Segundo Eugene Chan, professor responsável pela pesquisa, isso se deve a um instinto natural do ser humano. O homem que se sentir em desvantagem em relação à aparência física tentará compensar isso ganhando mais dinheiro para atrair uma parceira.

"Um homem em uma pose sugestiva, ou um homem que é fisicamente em forma, pode facilmente criar essa reação", conta o pesquisador.

Para chegar à essa conclusão, o pesquisador Eugene Chan dividiu 180 homens e mulheres heterossexuais em grupos e mostrou diferentes imagens publicitárias com modelos masculinos para os homens e com modelos femininos para as mulheres. No entanto, enquanto alguns modelos das fotos tinham uma aparência regular, ou seja, não eram super malhados, outros eram do estilo galã de novela.

Separadamente, após olharem para as fotos, os participantes responderam a um questionário em que tinham de escolher entre várias propostas de apostas com diferentes riscos financeiros, mas com resultados equivalentes. Por exemplo: você prefere a certeza de ganhar US$ 50 ou ter 50% de chances de ganhar US$ 100?

"Matematicamente, as escolhas eram equivalentes, mas uma delas era mais arriscada", diz Chan.

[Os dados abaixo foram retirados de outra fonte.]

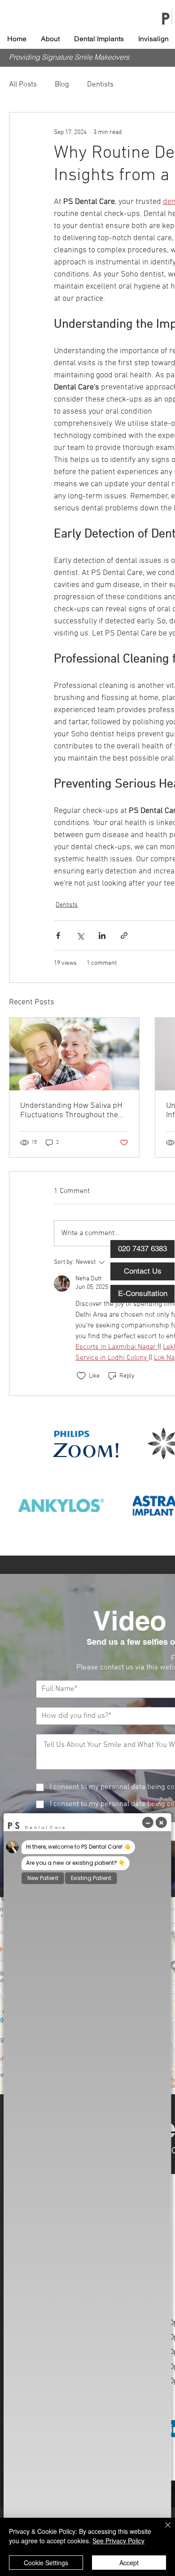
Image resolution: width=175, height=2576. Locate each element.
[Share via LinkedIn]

Como resultado, os homens que se julgaram menos atraentes do que os modelos bombados das propagandas da marca Abercrombie & Fitch tomaram decisões financeiras muito mais arriscadas do que os homens que se consideravam com aparência regular. Já os que se consideravam mais bonitos do que os modelos tomaram decisões bem menos arriscadas do que a média.

Já o resultado da pesquisa com as mulheres se mostrou diferente: ver as modelos super atraentes da Victoria's Secret não alterou em nada a vontade delas de tomar decisões arriscadas.

"É tudo subconsciente. Se eu vejo outro homem que é mais atraente fisicamente do que, eu o vejo como competição na hora de atrair uma mulher", conclui Chan.

O professor sugere que, logo que as instituições financeiras perceberem este comportamento masculino, não será incomum ver um comercial de um surfista bombado saindo do mar para investir todo o seu dinheiro em ações das bolsas de valores.